Poking a Hole in the Wall: Efficient Censorship-Resistant Internet Communications by Parasitizing on WebRTC
Diogo Barradas, Nuno Santos, Luís Rodrigues, Vítor Nunes
https://censorbib.nymity.ch/#Barradas2020a
https://github.com/dmbb/Protozoa

This paper presents a censorship circumvention design called Protozoa. Protozoa belongs to the class of systems that are use what the authors call "multimedia covert streaming": disguising a channel to look like the transmission of an audio or video stream. Past such systems have either mimicked the surface-level features of an encrypted media stream (e.g. SkypeMorph), which gives rise to dead-parrot attacks; or they have encoded data into the audio/video signal in a way that survives media compression (e.g. CovertCast), which comes with a loss of efficiency and the challenge of matching packet size and timing features. The main innovation of Protozoa is that while it tunnels through a genuine video streaming application, it doesn't actually exchange properly encoded video streams. Instead, it takes an input video stream (such as the webcam video) as a carrier, scoops out its encoded video bitstream, and replaces it with covert data. The recipient extracts the covert data and throws away the video stream container. This is all done without modifying the sizes or timing of video stream packets, so the traffic characteristics of Protozoa are identical to hose of the carrier video. Overall encryption of the media stream prevents an observer from seeing that any traffic replacement has happened. The design, which the authors call "encoded media tunneling," allows for both higher performance and better resistance to traffic analysis. Encoded media tunneling in some ways resembles Slitheen, which also uses an independent carrier traffic generator and opportunistically replaces part of the traffic with covert data.
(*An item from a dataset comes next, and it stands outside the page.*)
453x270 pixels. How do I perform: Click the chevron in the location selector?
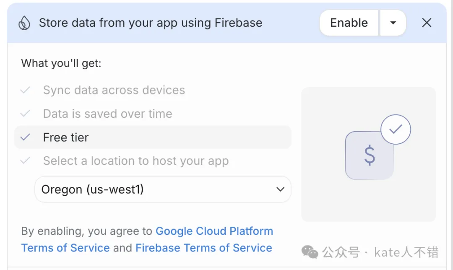coord(281,190)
The authors build a prototype of the system using a version of Chromium that is modified to permit hooking the video transport layer and replacing the video bitstream. They do most of their testing with Whereby, a WebRTC video conferencing service. The client and proxy first share a meeting room identifier out of band. Both parties then enter the meeting room in the modified Chromium and start a meeting. Protozoa takes over the video stream and starts replacing content. Using an established service like Whereby has the advantage that most concerns about WebRTC fingerprinting do not apply: the WebRTC stack comes from a browser, and the browser automatically uses the service's own signaling servers and STUN/TURN servers. The authors build a data set of synthetic traffic and evaluate detectability using a machine learning classifier. Protozoa-tunnelled traffic is barely more detectable than random chance, which is expected, given how it works.

What makes Whereby a suitable media streaming service is that it establishes a direct peer-to-peer WebRTC connection between the two meeting participants, and both peers know to extract data from the video stream and not treat it like actual video. Protozoa would not work with services that intercept the media stream at a middlebox and attempt to decode it, as Discord is reported to do. Reliability and retransmission of data within the (potentially unreliable) media tunnel is handled by the OS kernels at both ends, as with a VPN. The system doesn't have any inherent defense against insider attack or proxy enumeration; as with other covert tunnels, you need to take care that the IP addresses of Protozoa proxies do not become known to censors.

Thanks to the authors for commenting on a draft of this summary.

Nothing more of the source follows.